§ Exercise aim:
Without dropping or altering a single word, give the listing again.

§ Extracted records:

►

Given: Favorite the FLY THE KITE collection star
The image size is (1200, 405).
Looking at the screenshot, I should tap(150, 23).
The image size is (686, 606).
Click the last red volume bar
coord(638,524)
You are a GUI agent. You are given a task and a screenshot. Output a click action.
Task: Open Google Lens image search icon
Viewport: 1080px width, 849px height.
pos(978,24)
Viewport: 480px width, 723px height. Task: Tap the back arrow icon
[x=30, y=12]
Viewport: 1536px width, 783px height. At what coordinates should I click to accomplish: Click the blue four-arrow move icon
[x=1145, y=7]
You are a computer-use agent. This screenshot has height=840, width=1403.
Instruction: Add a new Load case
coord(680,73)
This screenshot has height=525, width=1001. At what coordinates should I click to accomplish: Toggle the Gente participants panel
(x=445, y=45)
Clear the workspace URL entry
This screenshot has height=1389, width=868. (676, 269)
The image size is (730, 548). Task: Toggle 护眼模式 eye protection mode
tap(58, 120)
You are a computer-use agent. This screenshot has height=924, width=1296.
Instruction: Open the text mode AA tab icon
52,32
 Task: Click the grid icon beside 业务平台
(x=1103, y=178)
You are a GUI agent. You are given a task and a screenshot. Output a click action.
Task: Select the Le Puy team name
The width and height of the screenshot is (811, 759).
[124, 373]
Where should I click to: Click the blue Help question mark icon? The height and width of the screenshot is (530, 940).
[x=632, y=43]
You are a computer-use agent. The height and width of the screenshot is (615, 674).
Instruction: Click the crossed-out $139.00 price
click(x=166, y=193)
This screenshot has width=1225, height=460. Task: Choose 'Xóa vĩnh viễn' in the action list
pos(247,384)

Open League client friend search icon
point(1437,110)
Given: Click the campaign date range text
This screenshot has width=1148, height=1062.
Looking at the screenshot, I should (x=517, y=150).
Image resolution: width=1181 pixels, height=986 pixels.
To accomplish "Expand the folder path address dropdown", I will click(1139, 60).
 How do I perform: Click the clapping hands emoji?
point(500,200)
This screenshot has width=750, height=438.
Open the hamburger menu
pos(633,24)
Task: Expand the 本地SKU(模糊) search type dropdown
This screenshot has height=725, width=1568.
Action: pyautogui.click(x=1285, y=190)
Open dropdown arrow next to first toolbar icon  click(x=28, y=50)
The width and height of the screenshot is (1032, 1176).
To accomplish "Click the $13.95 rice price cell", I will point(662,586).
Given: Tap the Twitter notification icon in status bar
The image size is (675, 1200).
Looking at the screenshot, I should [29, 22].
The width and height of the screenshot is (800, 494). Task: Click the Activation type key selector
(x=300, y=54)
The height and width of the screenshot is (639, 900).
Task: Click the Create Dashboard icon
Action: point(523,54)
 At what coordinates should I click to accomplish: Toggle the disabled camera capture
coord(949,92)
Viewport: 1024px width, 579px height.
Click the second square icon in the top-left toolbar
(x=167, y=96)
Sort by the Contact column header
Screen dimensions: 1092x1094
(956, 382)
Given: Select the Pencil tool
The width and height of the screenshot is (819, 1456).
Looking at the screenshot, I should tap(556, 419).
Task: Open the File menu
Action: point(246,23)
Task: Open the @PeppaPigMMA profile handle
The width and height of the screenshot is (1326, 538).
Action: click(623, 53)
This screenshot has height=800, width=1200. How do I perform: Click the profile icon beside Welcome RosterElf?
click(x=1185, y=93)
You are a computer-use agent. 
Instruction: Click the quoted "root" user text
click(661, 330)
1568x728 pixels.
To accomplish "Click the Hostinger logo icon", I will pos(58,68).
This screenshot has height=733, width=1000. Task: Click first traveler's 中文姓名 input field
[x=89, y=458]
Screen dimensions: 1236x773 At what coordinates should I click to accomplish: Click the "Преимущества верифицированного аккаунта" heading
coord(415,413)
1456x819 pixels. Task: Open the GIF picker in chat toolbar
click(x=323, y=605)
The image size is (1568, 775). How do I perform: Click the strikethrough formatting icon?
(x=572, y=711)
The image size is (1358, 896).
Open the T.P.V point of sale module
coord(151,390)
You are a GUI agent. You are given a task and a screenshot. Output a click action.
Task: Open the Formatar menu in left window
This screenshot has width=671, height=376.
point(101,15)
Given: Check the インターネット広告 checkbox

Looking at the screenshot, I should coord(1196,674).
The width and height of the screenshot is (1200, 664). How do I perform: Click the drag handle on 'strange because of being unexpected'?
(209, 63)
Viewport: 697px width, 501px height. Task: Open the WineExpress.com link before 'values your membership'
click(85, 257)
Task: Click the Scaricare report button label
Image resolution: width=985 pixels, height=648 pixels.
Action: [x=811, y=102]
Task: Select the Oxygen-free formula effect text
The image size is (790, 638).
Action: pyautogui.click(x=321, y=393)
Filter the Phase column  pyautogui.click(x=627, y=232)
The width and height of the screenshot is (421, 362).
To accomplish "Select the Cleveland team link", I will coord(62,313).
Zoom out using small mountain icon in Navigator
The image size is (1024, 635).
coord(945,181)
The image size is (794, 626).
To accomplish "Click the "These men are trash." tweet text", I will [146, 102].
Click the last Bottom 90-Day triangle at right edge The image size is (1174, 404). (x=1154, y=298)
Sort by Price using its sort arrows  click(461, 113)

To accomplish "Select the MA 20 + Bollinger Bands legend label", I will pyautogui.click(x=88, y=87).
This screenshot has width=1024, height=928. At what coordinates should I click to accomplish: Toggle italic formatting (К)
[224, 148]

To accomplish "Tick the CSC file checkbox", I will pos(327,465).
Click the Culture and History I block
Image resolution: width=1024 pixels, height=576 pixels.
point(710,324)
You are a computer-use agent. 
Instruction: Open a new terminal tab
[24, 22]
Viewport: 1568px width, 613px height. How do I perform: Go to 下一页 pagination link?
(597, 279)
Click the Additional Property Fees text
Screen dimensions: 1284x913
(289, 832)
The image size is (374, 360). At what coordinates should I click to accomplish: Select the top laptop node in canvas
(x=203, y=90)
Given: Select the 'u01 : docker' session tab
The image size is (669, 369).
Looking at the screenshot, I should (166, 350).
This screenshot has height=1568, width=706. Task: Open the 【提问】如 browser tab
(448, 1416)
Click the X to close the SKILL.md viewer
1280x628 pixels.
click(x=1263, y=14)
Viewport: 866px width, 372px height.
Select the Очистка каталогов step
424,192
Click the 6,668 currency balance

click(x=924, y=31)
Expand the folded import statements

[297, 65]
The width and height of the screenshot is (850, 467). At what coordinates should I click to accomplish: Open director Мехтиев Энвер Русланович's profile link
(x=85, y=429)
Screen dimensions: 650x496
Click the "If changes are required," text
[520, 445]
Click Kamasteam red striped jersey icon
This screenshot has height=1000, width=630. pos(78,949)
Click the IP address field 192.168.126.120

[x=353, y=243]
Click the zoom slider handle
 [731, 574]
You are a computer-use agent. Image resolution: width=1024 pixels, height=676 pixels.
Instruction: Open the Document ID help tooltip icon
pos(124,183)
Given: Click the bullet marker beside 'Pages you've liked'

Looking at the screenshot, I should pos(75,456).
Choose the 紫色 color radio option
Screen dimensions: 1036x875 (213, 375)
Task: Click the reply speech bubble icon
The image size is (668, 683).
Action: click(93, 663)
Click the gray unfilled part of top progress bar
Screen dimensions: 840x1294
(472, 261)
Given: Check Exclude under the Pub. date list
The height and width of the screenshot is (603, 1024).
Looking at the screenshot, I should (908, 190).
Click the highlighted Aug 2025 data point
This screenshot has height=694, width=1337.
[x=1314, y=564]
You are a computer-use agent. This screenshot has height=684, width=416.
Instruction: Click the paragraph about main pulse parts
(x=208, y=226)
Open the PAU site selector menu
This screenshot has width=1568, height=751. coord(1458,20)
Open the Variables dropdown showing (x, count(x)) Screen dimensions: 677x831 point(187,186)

◄

§ Written response:
Given: Favorite the FLY THE KITE collection star
The image size is (1200, 405).
Looking at the screenshot, I should tap(150, 23).
The image size is (686, 606).
Click the last red volume bar
coord(638,524)
You are a GUI agent. You are given a task and a screenshot. Output a click action.
Task: Open Google Lens image search icon
Viewport: 1080px width, 849px height.
pos(978,24)
Viewport: 480px width, 723px height. Task: Tap the back arrow icon
[x=30, y=12]
Viewport: 1536px width, 783px height. At what coordinates should I click to accomplish: Click the blue four-arrow move icon
[x=1145, y=7]
You are a computer-use agent. This screenshot has height=840, width=1403.
Instruction: Add a new Load case
coord(680,73)
This screenshot has height=525, width=1001. At what coordinates should I click to accomplish: Toggle the Gente participants panel
(x=445, y=45)
Clear the workspace URL entry
This screenshot has height=1389, width=868. (676, 269)
The image size is (730, 548). Task: Toggle 护眼模式 eye protection mode
tap(58, 120)
You are a computer-use agent. This screenshot has height=924, width=1296.
Instruction: Open the text mode AA tab icon
52,32
 Task: Click the grid icon beside 业务平台
(x=1103, y=178)
You are a GUI agent. You are given a task and a screenshot. Output a click action.
Task: Select the Le Puy team name
The width and height of the screenshot is (811, 759).
[124, 373]
Where should I click to: Click the blue Help question mark icon? The height and width of the screenshot is (530, 940).
[x=632, y=43]
You are a computer-use agent. The height and width of the screenshot is (615, 674).
Instruction: Click the crossed-out $139.00 price
click(x=166, y=193)
This screenshot has width=1225, height=460. Task: Choose 'Xóa vĩnh viễn' in the action list
pos(247,384)

Open League client friend search icon
point(1437,110)
Given: Click the campaign date range text
This screenshot has width=1148, height=1062.
Looking at the screenshot, I should (x=517, y=150).
Image resolution: width=1181 pixels, height=986 pixels.
To accomplish "Expand the folder path address dropdown", I will click(1139, 60).
 How do I perform: Click the clapping hands emoji?
point(500,200)
This screenshot has width=750, height=438.
Open the hamburger menu
pos(633,24)
Task: Expand the 本地SKU(模糊) search type dropdown
This screenshot has height=725, width=1568.
Action: pyautogui.click(x=1285, y=190)
Open dropdown arrow next to first toolbar icon  click(x=28, y=50)
The width and height of the screenshot is (1032, 1176).
To accomplish "Click the $13.95 rice price cell", I will point(662,586).
Given: Tap the Twitter notification icon in status bar
The image size is (675, 1200).
Looking at the screenshot, I should [29, 22].
The width and height of the screenshot is (800, 494). Task: Click the Activation type key selector
(x=300, y=54)
The height and width of the screenshot is (639, 900).
Task: Click the Create Dashboard icon
Action: point(523,54)
 At what coordinates should I click to accomplish: Toggle the disabled camera capture
coord(949,92)
Viewport: 1024px width, 579px height.
Click the second square icon in the top-left toolbar
(x=167, y=96)
Sort by the Contact column header
Screen dimensions: 1092x1094
(956, 382)
Given: Select the Pencil tool
The width and height of the screenshot is (819, 1456).
Looking at the screenshot, I should tap(556, 419).
Task: Open the File menu
Action: point(246,23)
Task: Open the @PeppaPigMMA profile handle
The width and height of the screenshot is (1326, 538).
Action: click(623, 53)
This screenshot has height=800, width=1200. How do I perform: Click the profile icon beside Welcome RosterElf?
click(x=1185, y=93)
You are a computer-use agent. 
Instruction: Click the quoted "root" user text
click(661, 330)
1568x728 pixels.
To accomplish "Click the Hostinger logo icon", I will pos(58,68).
This screenshot has height=733, width=1000. Task: Click first traveler's 中文姓名 input field
[x=89, y=458]
Screen dimensions: 1236x773 At what coordinates should I click to accomplish: Click the "Преимущества верифицированного аккаунта" heading
coord(415,413)
1456x819 pixels. Task: Open the GIF picker in chat toolbar
click(x=323, y=605)
The image size is (1568, 775). How do I perform: Click the strikethrough formatting icon?
(x=572, y=711)
The image size is (1358, 896).
Open the T.P.V point of sale module
coord(151,390)
You are a GUI agent. You are given a task and a screenshot. Output a click action.
Task: Open the Formatar menu in left window
This screenshot has width=671, height=376.
point(101,15)
Given: Check the インターネット広告 checkbox

Looking at the screenshot, I should coord(1196,674).
The width and height of the screenshot is (1200, 664). How do I perform: Click the drag handle on 'strange because of being unexpected'?
(209, 63)
Viewport: 697px width, 501px height. Task: Open the WineExpress.com link before 'values your membership'
click(85, 257)
Task: Click the Scaricare report button label
Image resolution: width=985 pixels, height=648 pixels.
Action: [x=811, y=102]
Task: Select the Oxygen-free formula effect text
The image size is (790, 638).
Action: pyautogui.click(x=321, y=393)
Filter the Phase column  pyautogui.click(x=627, y=232)
The width and height of the screenshot is (421, 362).
To accomplish "Select the Cleveland team link", I will coord(62,313).
Zoom out using small mountain icon in Navigator
The image size is (1024, 635).
coord(945,181)
The image size is (794, 626).
To accomplish "Click the "These men are trash." tweet text", I will [146, 102].
Click the last Bottom 90-Day triangle at right edge The image size is (1174, 404). (x=1154, y=298)
Sort by Price using its sort arrows  click(461, 113)

To accomplish "Select the MA 20 + Bollinger Bands legend label", I will pyautogui.click(x=88, y=87).
This screenshot has width=1024, height=928. At what coordinates should I click to accomplish: Toggle italic formatting (К)
[224, 148]

To accomplish "Tick the CSC file checkbox", I will pos(327,465).
Click the Culture and History I block
Image resolution: width=1024 pixels, height=576 pixels.
point(710,324)
You are a computer-use agent. 
Instruction: Open a new terminal tab
[24, 22]
Viewport: 1568px width, 613px height. How do I perform: Go to 下一页 pagination link?
(597, 279)
Click the Additional Property Fees text
Screen dimensions: 1284x913
(289, 832)
The image size is (374, 360). At what coordinates should I click to accomplish: Select the top laptop node in canvas
(x=203, y=90)
Given: Select the 'u01 : docker' session tab
The image size is (669, 369).
Looking at the screenshot, I should (166, 350).
This screenshot has height=1568, width=706. Task: Open the 【提问】如 browser tab
(448, 1416)
Click the X to close the SKILL.md viewer
1280x628 pixels.
click(x=1263, y=14)
Viewport: 866px width, 372px height.
Select the Очистка каталогов step
424,192
Click the 6,668 currency balance

click(x=924, y=31)
Expand the folded import statements

[297, 65]
The width and height of the screenshot is (850, 467). At what coordinates should I click to accomplish: Open director Мехтиев Энвер Русланович's profile link
(x=85, y=429)
Screen dimensions: 650x496
Click the "If changes are required," text
[520, 445]
Click Kamasteam red striped jersey icon
This screenshot has height=1000, width=630. pos(78,949)
Click the IP address field 192.168.126.120

[x=353, y=243]
Click the zoom slider handle
 [731, 574]
You are a computer-use agent. Image resolution: width=1024 pixels, height=676 pixels.
Instruction: Open the Document ID help tooltip icon
pos(124,183)
Given: Click the bullet marker beside 'Pages you've liked'

Looking at the screenshot, I should pos(75,456).
Choose the 紫色 color radio option
Screen dimensions: 1036x875 (213, 375)
Task: Click the reply speech bubble icon
The image size is (668, 683).
Action: click(93, 663)
Click the gray unfilled part of top progress bar
Screen dimensions: 840x1294
(472, 261)
Given: Check Exclude under the Pub. date list
The height and width of the screenshot is (603, 1024).
Looking at the screenshot, I should (908, 190).
Click the highlighted Aug 2025 data point
This screenshot has height=694, width=1337.
[x=1314, y=564]
You are a computer-use agent. This screenshot has height=684, width=416.
Instruction: Click the paragraph about main pulse parts
(x=208, y=226)
Open the PAU site selector menu
This screenshot has width=1568, height=751. coord(1458,20)
Open the Variables dropdown showing (x, count(x)) Screen dimensions: 677x831 point(187,186)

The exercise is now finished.